* Exercise goal
Copy every record below, exactly as written.

##### Given records #####

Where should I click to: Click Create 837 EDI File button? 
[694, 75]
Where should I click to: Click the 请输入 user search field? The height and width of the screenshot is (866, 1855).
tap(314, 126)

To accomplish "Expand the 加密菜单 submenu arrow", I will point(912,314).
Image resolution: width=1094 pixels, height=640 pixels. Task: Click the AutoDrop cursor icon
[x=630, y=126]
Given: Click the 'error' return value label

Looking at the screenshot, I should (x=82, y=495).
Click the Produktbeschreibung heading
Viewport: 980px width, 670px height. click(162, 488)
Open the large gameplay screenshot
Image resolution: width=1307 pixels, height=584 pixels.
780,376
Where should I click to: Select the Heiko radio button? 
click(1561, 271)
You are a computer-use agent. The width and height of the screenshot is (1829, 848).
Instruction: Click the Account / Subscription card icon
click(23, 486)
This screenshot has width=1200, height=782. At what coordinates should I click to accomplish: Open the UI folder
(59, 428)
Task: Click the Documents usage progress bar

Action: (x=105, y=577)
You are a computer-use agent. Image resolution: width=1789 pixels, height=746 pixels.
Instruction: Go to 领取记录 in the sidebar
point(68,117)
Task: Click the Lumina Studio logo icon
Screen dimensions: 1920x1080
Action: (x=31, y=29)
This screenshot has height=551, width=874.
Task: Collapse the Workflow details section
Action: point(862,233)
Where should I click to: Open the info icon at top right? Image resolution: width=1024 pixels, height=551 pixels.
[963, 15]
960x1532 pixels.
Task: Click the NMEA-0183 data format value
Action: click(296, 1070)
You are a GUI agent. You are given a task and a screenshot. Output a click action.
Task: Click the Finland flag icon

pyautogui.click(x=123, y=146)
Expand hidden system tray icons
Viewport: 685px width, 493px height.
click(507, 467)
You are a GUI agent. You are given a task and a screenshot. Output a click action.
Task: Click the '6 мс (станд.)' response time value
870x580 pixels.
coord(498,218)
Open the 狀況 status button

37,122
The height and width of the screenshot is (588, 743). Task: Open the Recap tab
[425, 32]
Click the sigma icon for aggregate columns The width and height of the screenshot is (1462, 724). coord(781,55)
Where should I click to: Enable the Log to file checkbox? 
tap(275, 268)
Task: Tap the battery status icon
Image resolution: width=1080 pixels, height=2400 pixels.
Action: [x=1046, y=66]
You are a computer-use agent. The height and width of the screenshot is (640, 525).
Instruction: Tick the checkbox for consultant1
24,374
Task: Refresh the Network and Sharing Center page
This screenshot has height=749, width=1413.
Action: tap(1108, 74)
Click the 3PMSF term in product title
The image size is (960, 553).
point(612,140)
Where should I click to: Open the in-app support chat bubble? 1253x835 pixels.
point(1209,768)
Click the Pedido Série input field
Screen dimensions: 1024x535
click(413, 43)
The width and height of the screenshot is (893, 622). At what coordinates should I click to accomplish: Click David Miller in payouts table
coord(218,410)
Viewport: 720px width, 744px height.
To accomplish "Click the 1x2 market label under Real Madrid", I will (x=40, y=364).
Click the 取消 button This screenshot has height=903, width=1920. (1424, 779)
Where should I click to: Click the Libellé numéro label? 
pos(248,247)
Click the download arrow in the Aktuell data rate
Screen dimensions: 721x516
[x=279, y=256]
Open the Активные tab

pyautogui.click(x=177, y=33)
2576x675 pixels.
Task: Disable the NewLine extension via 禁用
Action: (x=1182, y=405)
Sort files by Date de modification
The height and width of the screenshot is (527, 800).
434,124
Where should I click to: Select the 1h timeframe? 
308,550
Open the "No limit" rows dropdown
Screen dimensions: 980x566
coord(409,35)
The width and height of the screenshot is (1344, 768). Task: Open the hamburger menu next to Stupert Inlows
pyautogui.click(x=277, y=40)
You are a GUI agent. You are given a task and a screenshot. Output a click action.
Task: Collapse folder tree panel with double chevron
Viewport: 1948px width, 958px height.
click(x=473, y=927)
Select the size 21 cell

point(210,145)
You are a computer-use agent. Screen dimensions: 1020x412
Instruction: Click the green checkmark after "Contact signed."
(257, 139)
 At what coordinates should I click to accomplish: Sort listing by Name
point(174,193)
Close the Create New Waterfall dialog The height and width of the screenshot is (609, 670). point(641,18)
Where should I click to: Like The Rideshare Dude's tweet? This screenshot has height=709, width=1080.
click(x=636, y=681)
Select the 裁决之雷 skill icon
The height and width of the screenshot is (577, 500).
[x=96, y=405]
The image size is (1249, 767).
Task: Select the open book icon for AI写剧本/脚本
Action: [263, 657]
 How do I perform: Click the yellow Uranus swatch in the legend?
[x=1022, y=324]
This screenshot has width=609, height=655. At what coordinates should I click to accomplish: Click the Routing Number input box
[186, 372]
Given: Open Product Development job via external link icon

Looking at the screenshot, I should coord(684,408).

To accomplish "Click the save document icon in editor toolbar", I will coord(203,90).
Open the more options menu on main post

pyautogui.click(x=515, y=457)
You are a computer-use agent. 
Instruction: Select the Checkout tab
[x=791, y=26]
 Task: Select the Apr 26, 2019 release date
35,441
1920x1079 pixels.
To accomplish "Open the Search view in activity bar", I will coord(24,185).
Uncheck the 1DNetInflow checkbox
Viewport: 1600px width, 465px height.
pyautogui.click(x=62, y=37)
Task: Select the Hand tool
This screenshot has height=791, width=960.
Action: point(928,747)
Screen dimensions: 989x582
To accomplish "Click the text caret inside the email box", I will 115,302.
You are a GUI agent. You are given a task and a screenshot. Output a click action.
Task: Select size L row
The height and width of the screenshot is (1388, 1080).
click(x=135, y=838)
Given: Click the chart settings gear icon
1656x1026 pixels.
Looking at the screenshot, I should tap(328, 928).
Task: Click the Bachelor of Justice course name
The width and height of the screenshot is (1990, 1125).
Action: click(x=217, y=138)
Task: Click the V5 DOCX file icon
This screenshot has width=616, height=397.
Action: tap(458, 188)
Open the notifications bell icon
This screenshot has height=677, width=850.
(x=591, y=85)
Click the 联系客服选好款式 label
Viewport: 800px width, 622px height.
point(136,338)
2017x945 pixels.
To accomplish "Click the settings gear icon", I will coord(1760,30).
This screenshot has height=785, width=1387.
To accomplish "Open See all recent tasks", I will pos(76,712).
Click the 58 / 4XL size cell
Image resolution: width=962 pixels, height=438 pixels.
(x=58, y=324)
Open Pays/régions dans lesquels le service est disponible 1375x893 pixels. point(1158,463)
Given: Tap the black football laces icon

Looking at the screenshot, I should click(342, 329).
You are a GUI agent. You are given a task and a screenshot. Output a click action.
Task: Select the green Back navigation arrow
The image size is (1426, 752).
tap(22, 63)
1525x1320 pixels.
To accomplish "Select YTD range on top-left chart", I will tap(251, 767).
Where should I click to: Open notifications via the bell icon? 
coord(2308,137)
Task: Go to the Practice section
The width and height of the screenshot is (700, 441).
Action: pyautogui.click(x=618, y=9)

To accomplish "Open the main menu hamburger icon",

#####

* Written reply
Where should I click to: Click Create 837 EDI File button? 
[694, 75]
Where should I click to: Click the 请输入 user search field? The height and width of the screenshot is (866, 1855).
tap(314, 126)

To accomplish "Expand the 加密菜单 submenu arrow", I will point(912,314).
Image resolution: width=1094 pixels, height=640 pixels. Task: Click the AutoDrop cursor icon
[x=630, y=126]
Given: Click the 'error' return value label

Looking at the screenshot, I should (x=82, y=495).
Click the Produktbeschreibung heading
Viewport: 980px width, 670px height. click(162, 488)
Open the large gameplay screenshot
Image resolution: width=1307 pixels, height=584 pixels.
780,376
Where should I click to: Select the Heiko radio button? 
click(1561, 271)
You are a computer-use agent. The width and height of the screenshot is (1829, 848).
Instruction: Click the Account / Subscription card icon
click(23, 486)
This screenshot has width=1200, height=782. At what coordinates should I click to accomplish: Open the UI folder
(59, 428)
Task: Click the Documents usage progress bar

Action: (x=105, y=577)
You are a computer-use agent. Image resolution: width=1789 pixels, height=746 pixels.
Instruction: Go to 领取记录 in the sidebar
point(68,117)
Task: Click the Lumina Studio logo icon
Screen dimensions: 1920x1080
Action: (x=31, y=29)
This screenshot has height=551, width=874.
Task: Collapse the Workflow details section
Action: point(862,233)
Where should I click to: Open the info icon at top right? Image resolution: width=1024 pixels, height=551 pixels.
[963, 15]
960x1532 pixels.
Task: Click the NMEA-0183 data format value
Action: click(296, 1070)
You are a GUI agent. You are given a task and a screenshot. Output a click action.
Task: Click the Finland flag icon

pyautogui.click(x=123, y=146)
Expand hidden system tray icons
Viewport: 685px width, 493px height.
click(507, 467)
You are a GUI agent. You are given a task and a screenshot. Output a click action.
Task: Click the '6 мс (станд.)' response time value
870x580 pixels.
coord(498,218)
Open the 狀況 status button

37,122
The height and width of the screenshot is (588, 743). Task: Open the Recap tab
[425, 32]
Click the sigma icon for aggregate columns The width and height of the screenshot is (1462, 724). coord(781,55)
Where should I click to: Enable the Log to file checkbox? 
tap(275, 268)
Task: Tap the battery status icon
Image resolution: width=1080 pixels, height=2400 pixels.
Action: [x=1046, y=66]
You are a computer-use agent. The height and width of the screenshot is (640, 525).
Instruction: Tick the checkbox for consultant1
24,374
Task: Refresh the Network and Sharing Center page
This screenshot has height=749, width=1413.
Action: tap(1108, 74)
Click the 3PMSF term in product title
The image size is (960, 553).
point(612,140)
Where should I click to: Open the in-app support chat bubble? 1253x835 pixels.
point(1209,768)
Click the Pedido Série input field
Screen dimensions: 1024x535
click(413, 43)
The width and height of the screenshot is (893, 622). At what coordinates should I click to accomplish: Click David Miller in payouts table
coord(218,410)
Viewport: 720px width, 744px height.
To accomplish "Click the 1x2 market label under Real Madrid", I will (x=40, y=364).
Click the 取消 button This screenshot has height=903, width=1920. (1424, 779)
Where should I click to: Click the Libellé numéro label? 
pos(248,247)
Click the download arrow in the Aktuell data rate
Screen dimensions: 721x516
[x=279, y=256]
Open the Активные tab

pyautogui.click(x=177, y=33)
2576x675 pixels.
Task: Disable the NewLine extension via 禁用
Action: (x=1182, y=405)
Sort files by Date de modification
The height and width of the screenshot is (527, 800).
434,124
Where should I click to: Select the 1h timeframe? 
308,550
Open the "No limit" rows dropdown
Screen dimensions: 980x566
coord(409,35)
The width and height of the screenshot is (1344, 768). Task: Open the hamburger menu next to Stupert Inlows
pyautogui.click(x=277, y=40)
You are a GUI agent. You are given a task and a screenshot. Output a click action.
Task: Collapse folder tree panel with double chevron
Viewport: 1948px width, 958px height.
click(x=473, y=927)
Select the size 21 cell

point(210,145)
You are a computer-use agent. Screen dimensions: 1020x412
Instruction: Click the green checkmark after "Contact signed."
(257, 139)
 At what coordinates should I click to accomplish: Sort listing by Name
point(174,193)
Close the Create New Waterfall dialog The height and width of the screenshot is (609, 670). point(641,18)
Where should I click to: Like The Rideshare Dude's tweet? This screenshot has height=709, width=1080.
click(x=636, y=681)
Select the 裁决之雷 skill icon
The height and width of the screenshot is (577, 500).
[x=96, y=405]
The image size is (1249, 767).
Task: Select the open book icon for AI写剧本/脚本
Action: [263, 657]
 How do I perform: Click the yellow Uranus swatch in the legend?
[x=1022, y=324]
This screenshot has width=609, height=655. At what coordinates should I click to accomplish: Click the Routing Number input box
[186, 372]
Given: Open Product Development job via external link icon

Looking at the screenshot, I should coord(684,408).

To accomplish "Click the save document icon in editor toolbar", I will coord(203,90).
Open the more options menu on main post

pyautogui.click(x=515, y=457)
You are a computer-use agent. 
Instruction: Select the Checkout tab
[x=791, y=26]
 Task: Select the Apr 26, 2019 release date
35,441
1920x1079 pixels.
To accomplish "Open the Search view in activity bar", I will coord(24,185).
Uncheck the 1DNetInflow checkbox
Viewport: 1600px width, 465px height.
pyautogui.click(x=62, y=37)
Task: Select the Hand tool
This screenshot has height=791, width=960.
Action: point(928,747)
Screen dimensions: 989x582
To accomplish "Click the text caret inside the email box", I will 115,302.
You are a GUI agent. You are given a task and a screenshot. Output a click action.
Task: Select size L row
The height and width of the screenshot is (1388, 1080).
click(x=135, y=838)
Given: Click the chart settings gear icon
1656x1026 pixels.
Looking at the screenshot, I should tap(328, 928).
Task: Click the Bachelor of Justice course name
The width and height of the screenshot is (1990, 1125).
Action: click(x=217, y=138)
Task: Click the V5 DOCX file icon
This screenshot has width=616, height=397.
Action: tap(458, 188)
Open the notifications bell icon
This screenshot has height=677, width=850.
(x=591, y=85)
Click the 联系客服选好款式 label
Viewport: 800px width, 622px height.
point(136,338)
2017x945 pixels.
To accomplish "Click the settings gear icon", I will coord(1760,30).
This screenshot has height=785, width=1387.
To accomplish "Open See all recent tasks", I will pos(76,712).
Click the 58 / 4XL size cell
Image resolution: width=962 pixels, height=438 pixels.
(x=58, y=324)
Open Pays/régions dans lesquels le service est disponible 1375x893 pixels. point(1158,463)
Given: Tap the black football laces icon

Looking at the screenshot, I should click(342, 329).
You are a GUI agent. You are given a task and a screenshot. Output a click action.
Task: Select the green Back navigation arrow
The image size is (1426, 752).
tap(22, 63)
1525x1320 pixels.
To accomplish "Select YTD range on top-left chart", I will tap(251, 767).
Where should I click to: Open notifications via the bell icon? 
coord(2308,137)
Task: Go to the Practice section
The width and height of the screenshot is (700, 441).
Action: pyautogui.click(x=618, y=9)

To accomplish "Open the main menu hamburger icon",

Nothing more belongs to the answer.